§ **INFORMATION SUPPLIED**:
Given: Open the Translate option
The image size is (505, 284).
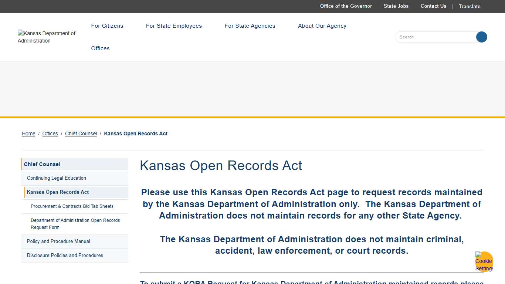Looking at the screenshot, I should [469, 6].
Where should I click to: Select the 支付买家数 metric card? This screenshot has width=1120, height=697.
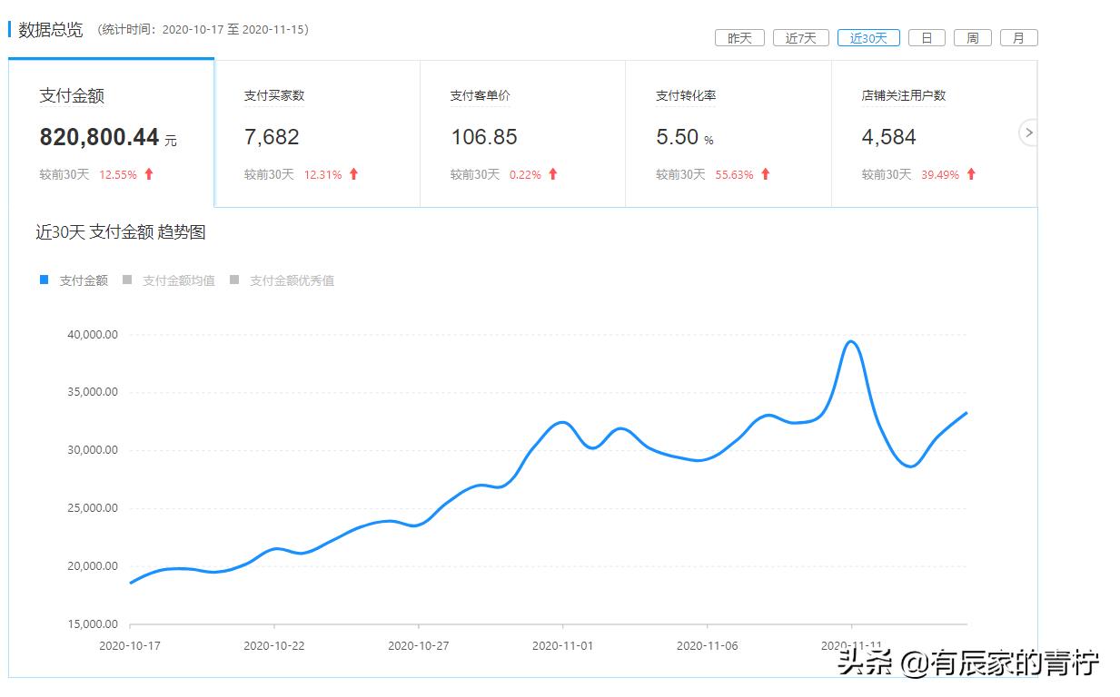(x=318, y=132)
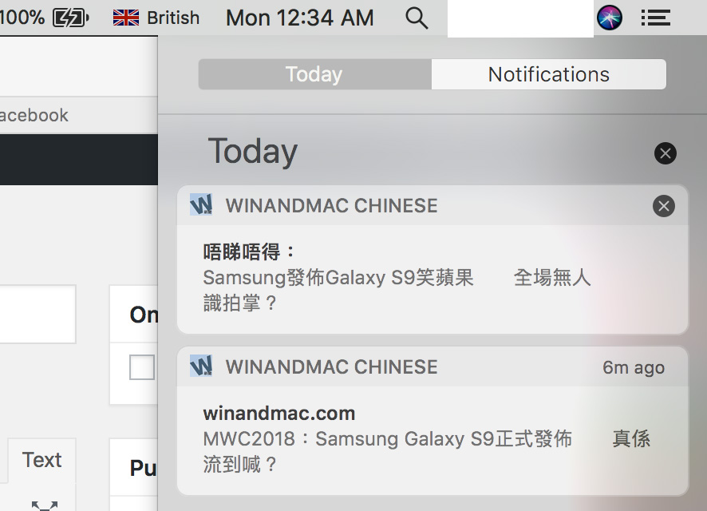
Task: Open Spotlight search magnifier
Action: tap(417, 18)
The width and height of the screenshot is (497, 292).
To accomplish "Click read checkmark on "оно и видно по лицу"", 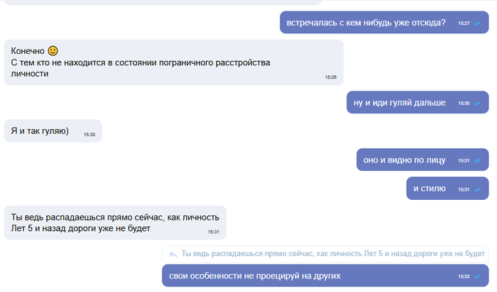I will click(478, 161).
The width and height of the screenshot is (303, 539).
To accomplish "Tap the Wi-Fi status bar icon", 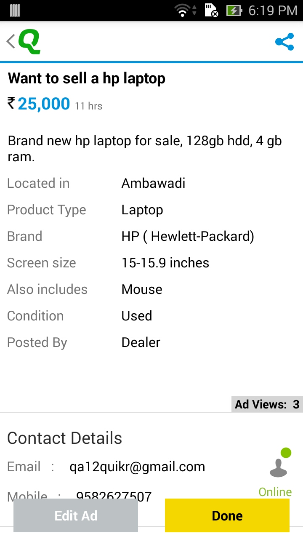I will (x=182, y=10).
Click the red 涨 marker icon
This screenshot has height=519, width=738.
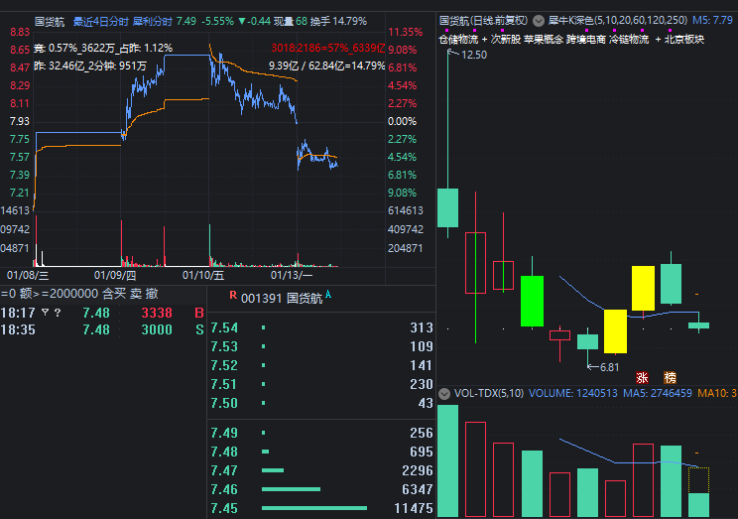[642, 377]
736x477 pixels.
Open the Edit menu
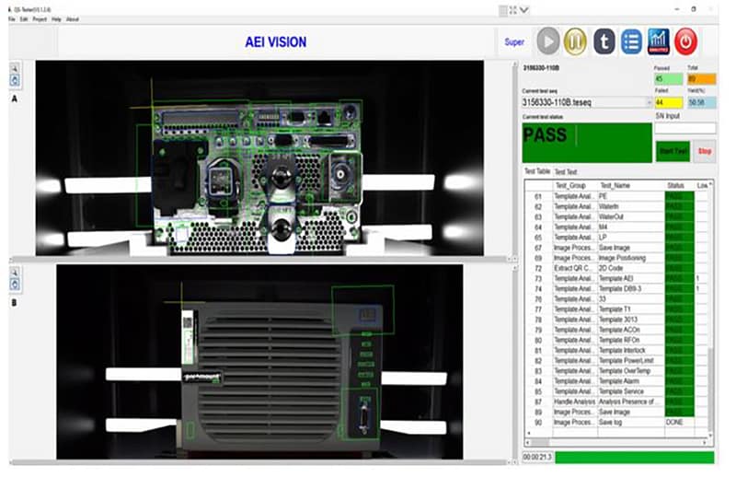pyautogui.click(x=24, y=18)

§ **TRY IT**:
The answer should contain only the lines from the one with "Click the red 涨 marker icon" through the last line of the material, given word for word and without pictures.

§ **SOLUTION**:
Click the red 涨 marker icon
This screenshot has height=519, width=738.
[642, 377]
736x477 pixels.
Open the Edit menu
pyautogui.click(x=24, y=18)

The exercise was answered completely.